The economy expanded at an anemic 1% average pace the previous three quarters. Business spending has been listless since late 2014 as a result of the oil sector downturn, a sluggish global economy and a strong dollar that drove up export prices.  Also, disappointing sales led companies to add little to inventories.

But oil prices have partly rebounded this year and the dollar generally has stabilized.

Companies, in turn, are starting to spend again, at least modestly. Business stockpiling contributed 0.61 percentage points to growth after being a drag on the economy for five straight quarters.

And business investment grew 1.2%, up from 1% in the second quarter. Spending on structures jumped 5.4% as oil producers began to resuscitate drilling activity, but outlays for equipment fell 2.7%, the fourth straight decline. Some firms have suggested they’ve reined in capital spending in part because of uncertainty surrounding the presidential election.

Exports leaped 10% and contributed more than a percentage point to growth, while imports grew 2.3%, narrowing the nation’s trade gap. Besides the benefit from the stabilizing greenback, soybean exports to South America spiked because of harsh weather in the region, Goldman Sachs said.

Consumer spending, meanwhile, slowed, rising 2.1% after climbing 4.3% in the second quarter. Consumption,which makes up 70% of economic activity, has been propping up growth in recent quarters as households responded to steady job and income growth, low gasoline prices and reduced household debt. But a core measure of retail sales has weakened lately.

On the other side of the ledger, housing construction tumbled 6.2% after falling nearly 8% in the second quarter. Goldman Sachs said the decline earlier this year partly reflected an increase in starts of lower-priced homes rather than a drop in the volume of starts. The firm said home building should contribute to growth in coming quarters.

And state and local government spending 0.7%, its second straight quarterly decline.
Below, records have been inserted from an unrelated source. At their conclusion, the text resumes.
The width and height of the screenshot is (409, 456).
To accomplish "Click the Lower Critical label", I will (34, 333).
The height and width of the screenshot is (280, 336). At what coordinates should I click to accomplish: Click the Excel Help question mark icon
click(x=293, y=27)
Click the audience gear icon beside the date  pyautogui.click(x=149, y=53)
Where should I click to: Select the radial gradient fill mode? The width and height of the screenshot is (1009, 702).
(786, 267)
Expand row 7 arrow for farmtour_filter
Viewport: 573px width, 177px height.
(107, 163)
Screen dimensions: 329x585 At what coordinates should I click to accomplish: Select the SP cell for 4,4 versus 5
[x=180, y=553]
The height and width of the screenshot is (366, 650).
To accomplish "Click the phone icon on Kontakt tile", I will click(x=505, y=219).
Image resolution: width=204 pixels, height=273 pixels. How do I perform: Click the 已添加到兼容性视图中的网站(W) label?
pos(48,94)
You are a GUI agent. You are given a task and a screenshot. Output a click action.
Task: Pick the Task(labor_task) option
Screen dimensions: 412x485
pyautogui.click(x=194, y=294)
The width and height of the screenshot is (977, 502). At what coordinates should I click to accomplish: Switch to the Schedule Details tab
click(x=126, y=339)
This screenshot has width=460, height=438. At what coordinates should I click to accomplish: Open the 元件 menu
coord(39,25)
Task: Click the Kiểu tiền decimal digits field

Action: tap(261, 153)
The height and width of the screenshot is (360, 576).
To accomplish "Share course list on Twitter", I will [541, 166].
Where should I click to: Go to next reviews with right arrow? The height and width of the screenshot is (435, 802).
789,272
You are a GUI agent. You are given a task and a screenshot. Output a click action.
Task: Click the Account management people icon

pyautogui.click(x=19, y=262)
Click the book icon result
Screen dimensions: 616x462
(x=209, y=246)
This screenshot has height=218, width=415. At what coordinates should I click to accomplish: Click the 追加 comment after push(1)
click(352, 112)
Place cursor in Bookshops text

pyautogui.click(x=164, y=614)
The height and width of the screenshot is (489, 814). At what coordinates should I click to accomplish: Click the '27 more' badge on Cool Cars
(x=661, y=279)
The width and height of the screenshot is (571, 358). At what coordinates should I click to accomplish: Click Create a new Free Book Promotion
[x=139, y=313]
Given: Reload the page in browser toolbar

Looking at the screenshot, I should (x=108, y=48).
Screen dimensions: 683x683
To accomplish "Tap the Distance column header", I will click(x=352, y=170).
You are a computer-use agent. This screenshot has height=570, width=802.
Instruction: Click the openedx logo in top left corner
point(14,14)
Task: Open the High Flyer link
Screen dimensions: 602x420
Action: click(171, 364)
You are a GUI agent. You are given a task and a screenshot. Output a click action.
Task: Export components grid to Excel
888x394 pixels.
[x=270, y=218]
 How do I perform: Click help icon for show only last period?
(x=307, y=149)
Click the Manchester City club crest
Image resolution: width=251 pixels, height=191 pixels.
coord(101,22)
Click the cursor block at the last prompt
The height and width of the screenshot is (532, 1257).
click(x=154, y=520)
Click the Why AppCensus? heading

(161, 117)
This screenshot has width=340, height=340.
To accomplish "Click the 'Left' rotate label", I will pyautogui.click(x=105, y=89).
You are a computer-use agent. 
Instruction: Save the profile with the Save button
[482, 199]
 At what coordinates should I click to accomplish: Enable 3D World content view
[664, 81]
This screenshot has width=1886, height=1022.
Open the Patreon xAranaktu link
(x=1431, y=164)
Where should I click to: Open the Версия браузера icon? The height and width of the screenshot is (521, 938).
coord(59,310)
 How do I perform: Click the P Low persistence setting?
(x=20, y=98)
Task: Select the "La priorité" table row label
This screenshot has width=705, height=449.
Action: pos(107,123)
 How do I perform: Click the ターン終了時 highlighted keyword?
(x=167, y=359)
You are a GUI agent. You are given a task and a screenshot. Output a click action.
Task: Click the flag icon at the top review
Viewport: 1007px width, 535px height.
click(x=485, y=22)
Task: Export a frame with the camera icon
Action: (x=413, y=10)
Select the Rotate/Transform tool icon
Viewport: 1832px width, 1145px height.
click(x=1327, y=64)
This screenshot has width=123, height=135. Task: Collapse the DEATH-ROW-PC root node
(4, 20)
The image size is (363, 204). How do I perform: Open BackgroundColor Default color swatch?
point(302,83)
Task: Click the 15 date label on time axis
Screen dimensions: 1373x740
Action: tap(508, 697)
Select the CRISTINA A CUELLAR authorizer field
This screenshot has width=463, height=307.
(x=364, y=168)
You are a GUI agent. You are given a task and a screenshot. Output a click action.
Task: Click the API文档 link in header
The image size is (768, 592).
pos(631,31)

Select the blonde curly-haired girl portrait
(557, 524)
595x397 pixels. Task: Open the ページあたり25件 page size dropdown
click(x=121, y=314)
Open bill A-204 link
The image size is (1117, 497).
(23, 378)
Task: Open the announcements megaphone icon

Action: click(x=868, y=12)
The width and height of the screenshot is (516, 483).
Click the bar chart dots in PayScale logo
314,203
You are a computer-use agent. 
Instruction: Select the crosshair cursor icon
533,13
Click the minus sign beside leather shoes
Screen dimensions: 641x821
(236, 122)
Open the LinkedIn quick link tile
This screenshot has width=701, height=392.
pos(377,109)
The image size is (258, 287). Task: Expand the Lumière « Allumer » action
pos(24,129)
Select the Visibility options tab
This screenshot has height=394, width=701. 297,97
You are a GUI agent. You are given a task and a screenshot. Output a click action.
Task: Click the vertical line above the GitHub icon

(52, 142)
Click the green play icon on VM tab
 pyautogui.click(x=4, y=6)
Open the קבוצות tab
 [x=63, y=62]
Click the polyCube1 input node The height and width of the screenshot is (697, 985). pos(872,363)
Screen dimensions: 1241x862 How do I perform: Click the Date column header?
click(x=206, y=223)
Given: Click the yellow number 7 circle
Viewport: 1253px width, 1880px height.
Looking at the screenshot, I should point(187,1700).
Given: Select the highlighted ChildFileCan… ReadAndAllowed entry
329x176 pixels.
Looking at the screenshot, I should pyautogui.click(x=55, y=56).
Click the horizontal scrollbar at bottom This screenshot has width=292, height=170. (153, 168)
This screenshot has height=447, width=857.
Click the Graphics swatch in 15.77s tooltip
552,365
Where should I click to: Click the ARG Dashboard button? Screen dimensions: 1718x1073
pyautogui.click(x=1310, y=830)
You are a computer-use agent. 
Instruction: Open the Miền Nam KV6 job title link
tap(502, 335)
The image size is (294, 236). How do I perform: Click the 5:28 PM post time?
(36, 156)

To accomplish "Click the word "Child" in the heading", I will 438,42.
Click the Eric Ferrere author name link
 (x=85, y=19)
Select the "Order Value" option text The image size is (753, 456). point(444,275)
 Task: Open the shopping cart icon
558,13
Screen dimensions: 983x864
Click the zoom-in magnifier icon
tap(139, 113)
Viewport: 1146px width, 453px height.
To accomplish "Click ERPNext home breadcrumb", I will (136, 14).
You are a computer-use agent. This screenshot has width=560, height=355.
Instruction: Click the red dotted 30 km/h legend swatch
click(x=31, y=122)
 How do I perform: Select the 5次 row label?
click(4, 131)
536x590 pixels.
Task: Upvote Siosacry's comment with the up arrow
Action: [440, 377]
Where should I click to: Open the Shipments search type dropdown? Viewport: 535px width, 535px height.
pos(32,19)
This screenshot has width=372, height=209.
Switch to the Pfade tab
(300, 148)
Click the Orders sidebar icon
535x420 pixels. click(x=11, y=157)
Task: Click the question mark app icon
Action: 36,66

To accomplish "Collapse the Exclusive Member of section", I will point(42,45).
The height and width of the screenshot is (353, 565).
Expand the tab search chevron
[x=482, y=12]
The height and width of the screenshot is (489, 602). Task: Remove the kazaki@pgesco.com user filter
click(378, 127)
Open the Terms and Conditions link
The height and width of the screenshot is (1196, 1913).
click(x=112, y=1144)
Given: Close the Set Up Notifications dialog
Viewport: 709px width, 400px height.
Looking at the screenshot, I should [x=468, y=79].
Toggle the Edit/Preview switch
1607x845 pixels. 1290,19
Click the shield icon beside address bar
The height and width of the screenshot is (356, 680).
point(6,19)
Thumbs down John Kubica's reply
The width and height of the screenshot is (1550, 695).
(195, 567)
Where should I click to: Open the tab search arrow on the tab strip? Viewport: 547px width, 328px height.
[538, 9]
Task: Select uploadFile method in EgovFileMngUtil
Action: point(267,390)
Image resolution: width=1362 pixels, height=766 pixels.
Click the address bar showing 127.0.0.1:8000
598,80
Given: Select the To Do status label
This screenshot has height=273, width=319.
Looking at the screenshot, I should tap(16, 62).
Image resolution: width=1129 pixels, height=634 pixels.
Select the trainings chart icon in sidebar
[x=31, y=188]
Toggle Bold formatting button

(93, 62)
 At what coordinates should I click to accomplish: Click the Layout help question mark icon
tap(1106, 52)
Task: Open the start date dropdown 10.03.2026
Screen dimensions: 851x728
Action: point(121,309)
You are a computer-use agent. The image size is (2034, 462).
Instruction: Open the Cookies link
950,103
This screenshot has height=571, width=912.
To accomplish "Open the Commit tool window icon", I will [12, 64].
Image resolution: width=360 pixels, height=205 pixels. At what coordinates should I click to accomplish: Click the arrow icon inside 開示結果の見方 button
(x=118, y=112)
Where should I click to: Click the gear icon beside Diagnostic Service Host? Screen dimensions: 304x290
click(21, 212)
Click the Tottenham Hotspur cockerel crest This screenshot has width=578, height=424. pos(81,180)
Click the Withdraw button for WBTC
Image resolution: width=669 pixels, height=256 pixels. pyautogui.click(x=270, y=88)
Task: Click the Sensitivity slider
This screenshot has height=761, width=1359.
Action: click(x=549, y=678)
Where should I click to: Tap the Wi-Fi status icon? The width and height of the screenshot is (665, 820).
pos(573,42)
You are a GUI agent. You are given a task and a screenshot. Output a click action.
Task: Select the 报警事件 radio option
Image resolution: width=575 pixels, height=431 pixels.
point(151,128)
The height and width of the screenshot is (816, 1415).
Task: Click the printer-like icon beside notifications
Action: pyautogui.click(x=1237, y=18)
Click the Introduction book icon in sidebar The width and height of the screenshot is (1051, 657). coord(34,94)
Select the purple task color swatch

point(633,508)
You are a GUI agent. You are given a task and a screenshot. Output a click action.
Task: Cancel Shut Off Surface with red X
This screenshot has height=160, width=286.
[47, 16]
The Federal Reserve has been looking for an acceleration in economic growth before raising interest rates again. Yet most economists did not expect the Fed to lift its key rate at a meeting next week even if the latest GDP report revealed unusually strong growth.  Fed officials are considered loath to boost rates when investors aren’t expecting a move for fear of roiling stocks, a concern that looms even larger ahead of the November 8 presidential election,

The Fed is also seeking additional progress in the labor market. The unemployment rate, though close to normal, has been stagnant at about 5% this year.

"This leaves the Fed firmly on track to raise interest rates in December and a hike at next week’s..meeting isn’t entirely out of the question," economist Paul Ashworth of Capital Economics wrote in a note to clients.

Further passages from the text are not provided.